2 octobre 2020

Tout s'explique

L’UE prend des sanctions contre le régime biélorusse

Que reprochent les États européens au régime d’Alexandre Loukachenko ?

L’Union européenne a approuvé aujourd’hui une série de sanctions visant le régime biélorusse. Les 27 États membres contestent la validité du scrutin présidentiel du 9 août dernier, qui avait consacré la victoire du président sortant, Alexandre Loukachenko, avec plus de 80 % des voix. Ils reprochent à ce dernier la répression de l’opposition. Les sanctions consistent en un gel des avoirs en Europe et une interdiction d’entrée sur le territoire de l’UE pour une quarantaine de personnalités biélorusses. Alexandre Loukachenko ne figure pas dans cette liste, mais l’UE n’a pas exclu de l’y ajouter si la situation venait à se durcir. La Biélorussie a mis en place des mesures de réciprocité à l’encontre de l’UE. Le porte-parole de la présidence russe, qui soutient le chef de l’État biélorusse, a déclaré que les sanctions européennes représentaient une « preuve de faiblesse plus que de force ».
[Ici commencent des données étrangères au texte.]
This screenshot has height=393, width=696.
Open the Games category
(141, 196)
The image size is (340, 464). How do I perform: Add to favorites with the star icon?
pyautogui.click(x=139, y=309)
Pourquoi l’UE a-t-elle tardé à prendre ces mesures contre la Biélorussie ?

Les dirigeants des 27 États membres de l’UE étaient convenus le 19 août d’« imposer des sanctions aux responsables des violences, de la répression et de la fraude électorale » en Biélorussie. L’instauration de sanctions à l’égard d’un pays requiert un vote unanime des 27 États membres. Chypre conditionnait son accord à une prise de position ferme de l’UE à l’égard de la Turquie, qu’elle accuse de violer ses eaux territoriales. Le ministre chypriote des Affaires étrangères, Nikos Christodoulides, a affirmé fin septembre que les deux propositions de sanctions « devaient avancer de façon parallèle avec pour objectif leur immédiate adoption ». Chypre a obtenu gain de cause jeudi soir. La présidente de la Commission européenne, Ursula von der Leyen, a assuré que l’UE utiliserait « tous les instruments » à sa disposition, si la Turquie ne cessait pas ses prospections illégales d’hydrocarbures en Méditerranée.

Où en est la contestation en Biélorussie ?

Des manifestations se déroulent tous les jours en Biélorussie depuis près de deux mois. Le ministère biélorusse de l’Intérieur a annoncé lundi que 500 personnes avaient été arrêtées lors de rassemblements organisés samedi et dimanche dans une vingtaine de villes. En septembre, au moins 2 700 manifestants ont été envoyés dans des centres de détention, selon l’ONG biélorusse de défense des droits humains Viasna. Le 1er septembre, des experts de l’ONU avaient appelé les autorités biélorusses à mettre un terme à la torture des détenus. Le ministère biélorusse des Affaires étrangères a annulé aujourd’hui les accréditations de tous les journalistes étrangers dans le pays. Plus de 70 sites, dont des médias et des services de messagerie électronique, ont été bloqués par les autorités depuis août, écrivait le 23 septembre l’ONG de défense de la liberté de la presse RSF.